Is she willing to live on the salary God provides, or does she have expectations of a certain lifestyle? Do her parents have expectations that may be disappointed by your choices? Are you both willing to honor her parents' requirements for marriage?
Secondly, we'll be looking at whether or not your chosen one has been faithful to live within the structure of authority God has placed in her life.
You can tell how a young lady will follow your leadership by looking at how she interacts with her father, bosses, peer leaders, and teachers. Does she pout, yell, or use the silent treatment to get her own way? Is she outwardly compliant and then complaining or deceiving them behind their backs? Does she honor the limits we and or your college have set for you while dating/courting? Is she honoring her parents' wishes regarding you, even if they aren't saved or she doesn't agree with them?
Does she love you or the idea of you?
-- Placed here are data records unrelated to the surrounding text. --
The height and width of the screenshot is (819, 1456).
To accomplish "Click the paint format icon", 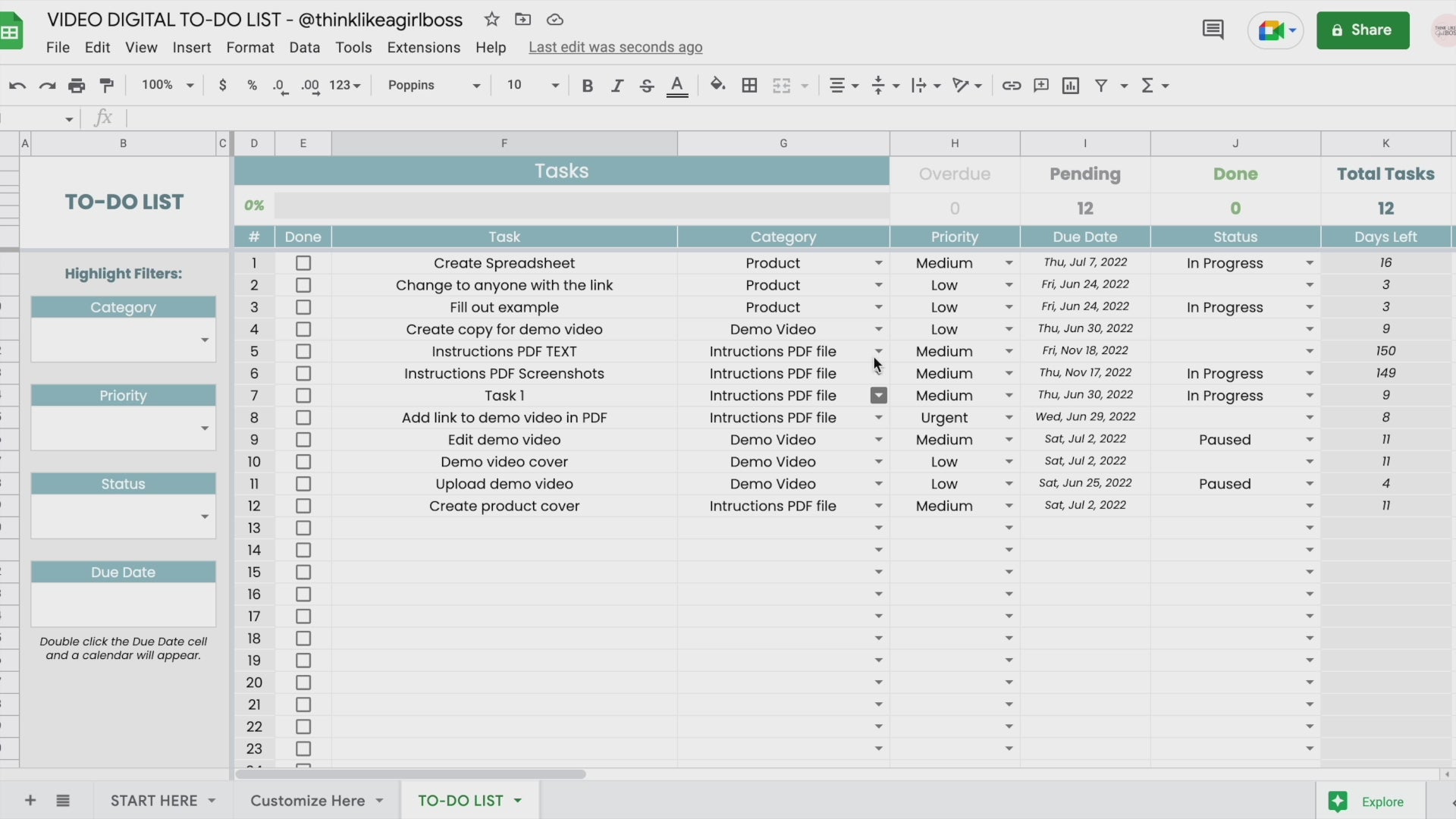I will tap(107, 86).
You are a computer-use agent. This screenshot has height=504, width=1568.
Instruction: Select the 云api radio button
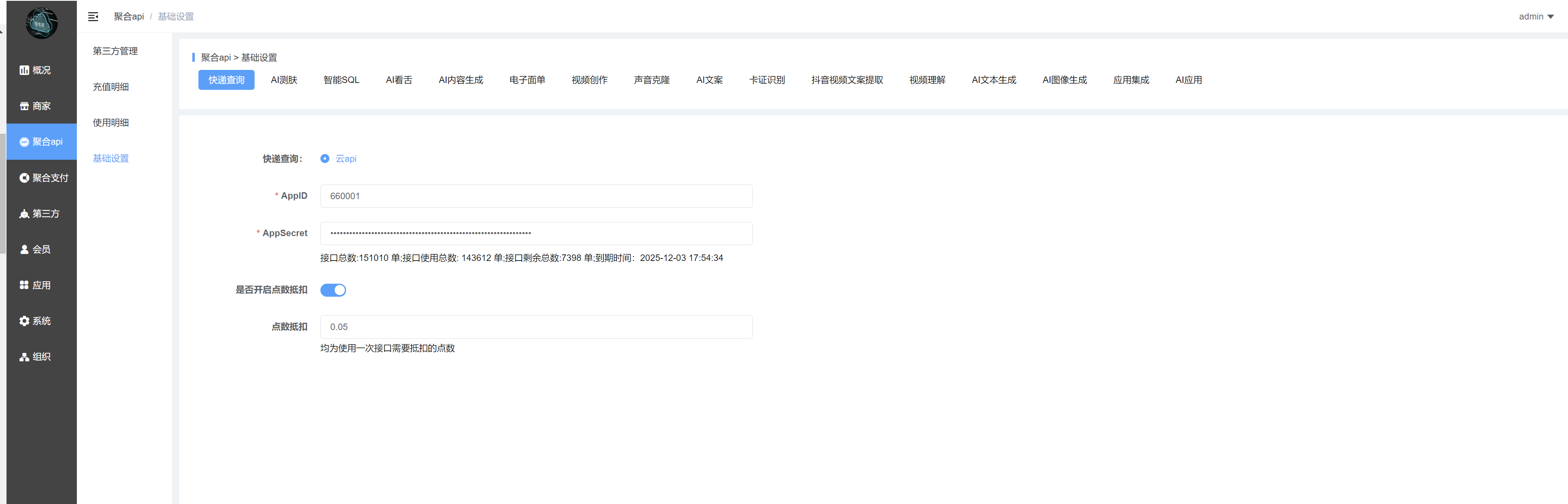pos(325,159)
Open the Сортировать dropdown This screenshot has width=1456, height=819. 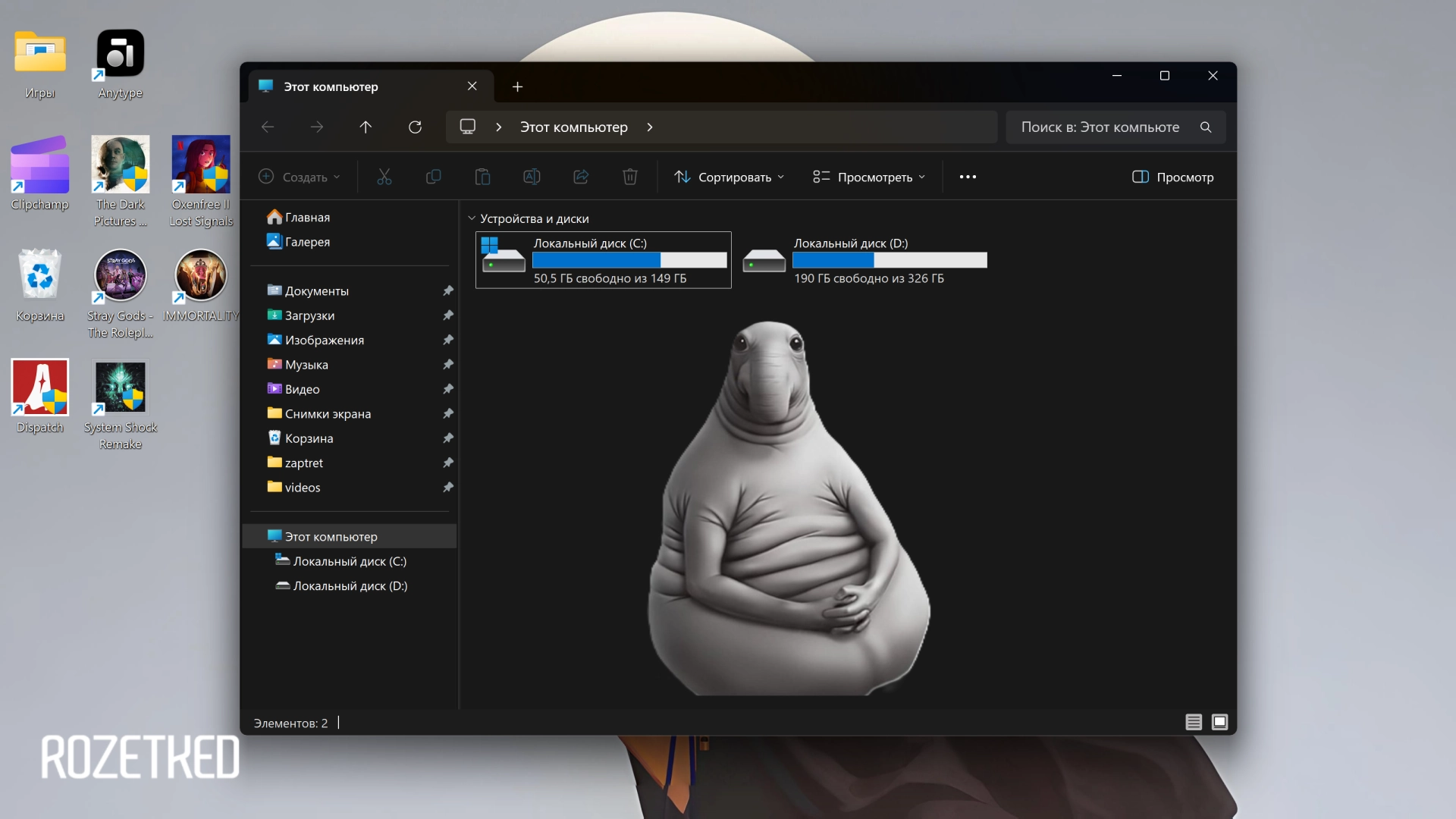[x=727, y=177]
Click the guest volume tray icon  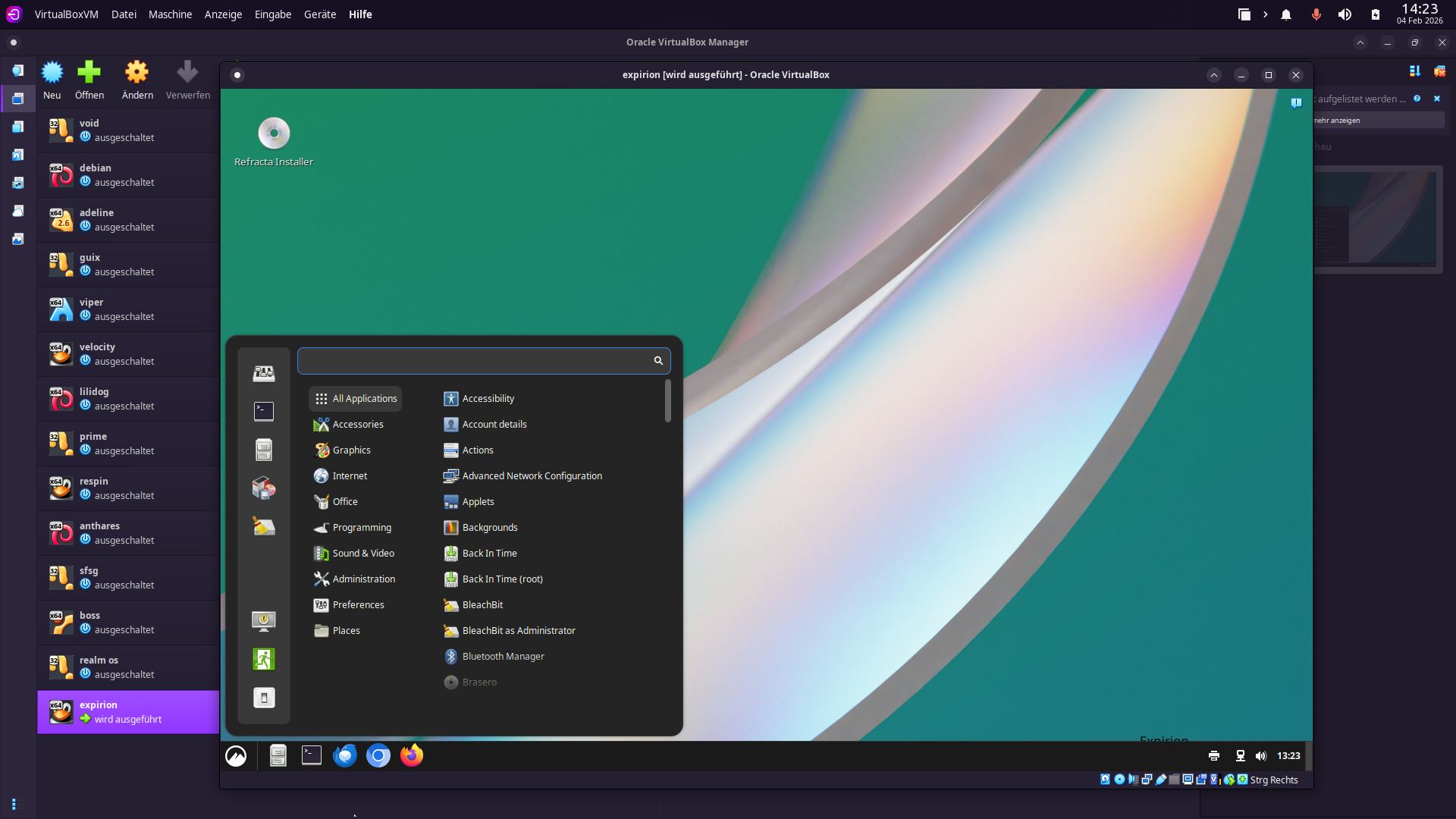point(1261,756)
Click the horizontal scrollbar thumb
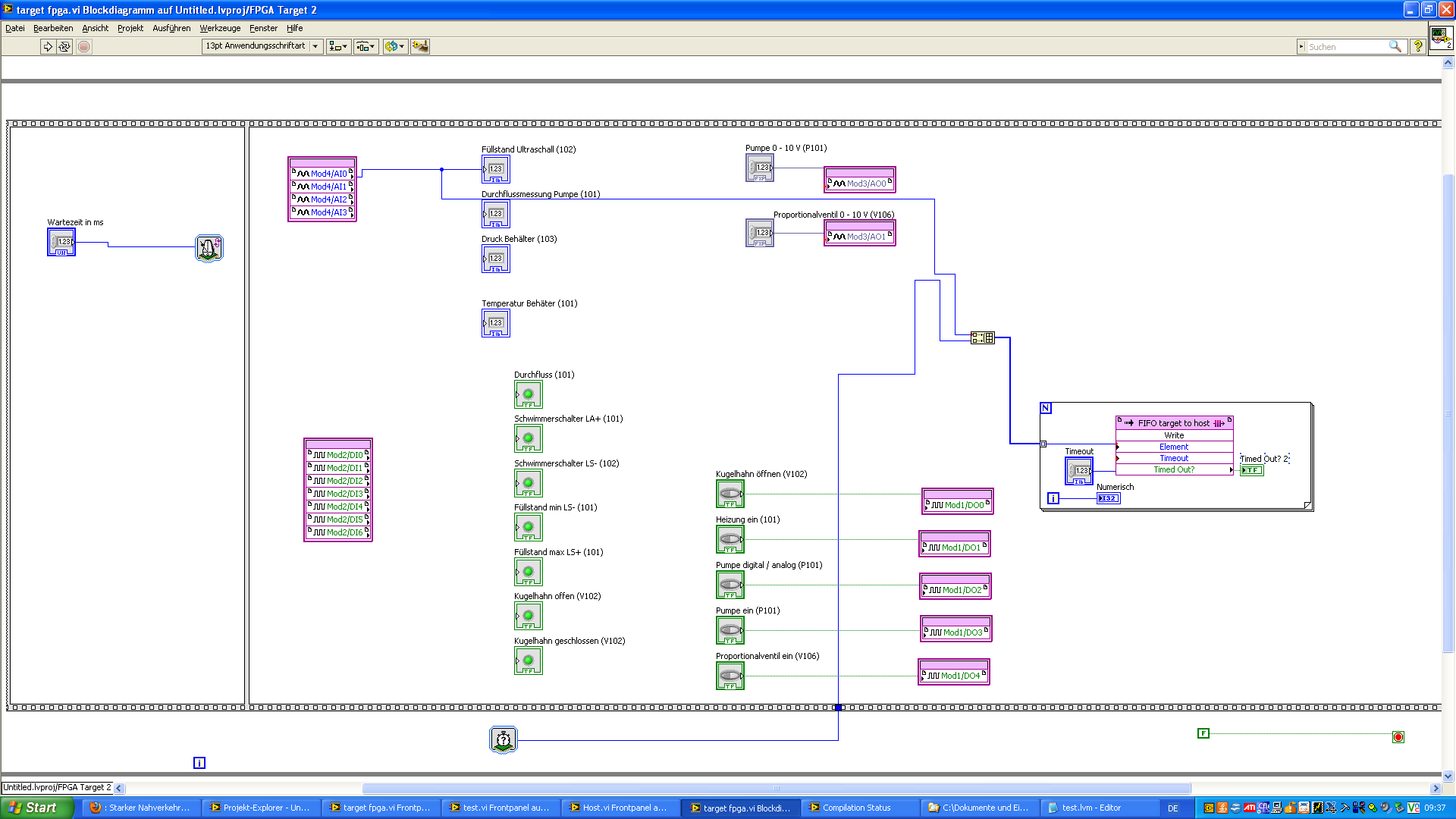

There are some girls who dream of a husband and home and seek only to fill in the blank with a breathing male. If she appears to be "in love with love", or more excited about the wedding than about a lifetime with you, she's going to have a difficult time following God's plan for wives. That's already a challenging role, and it will be far more difficult if you're a faceless Disney prince rather than her beloved.
Is she willing to serve in and be a vital part of a local church? Christian young people are deserting the church by the thousands, even though it is God's vehicle for growth and service in this present world. We are unlikely to approve a young lady that embraces the home church movement or a personal spirituality that eschews the church. Is she obedient to the commands in God's Word, or does she regularly substitute the words of science/psychology, her own (or her parents') experience, her education, or her feelings?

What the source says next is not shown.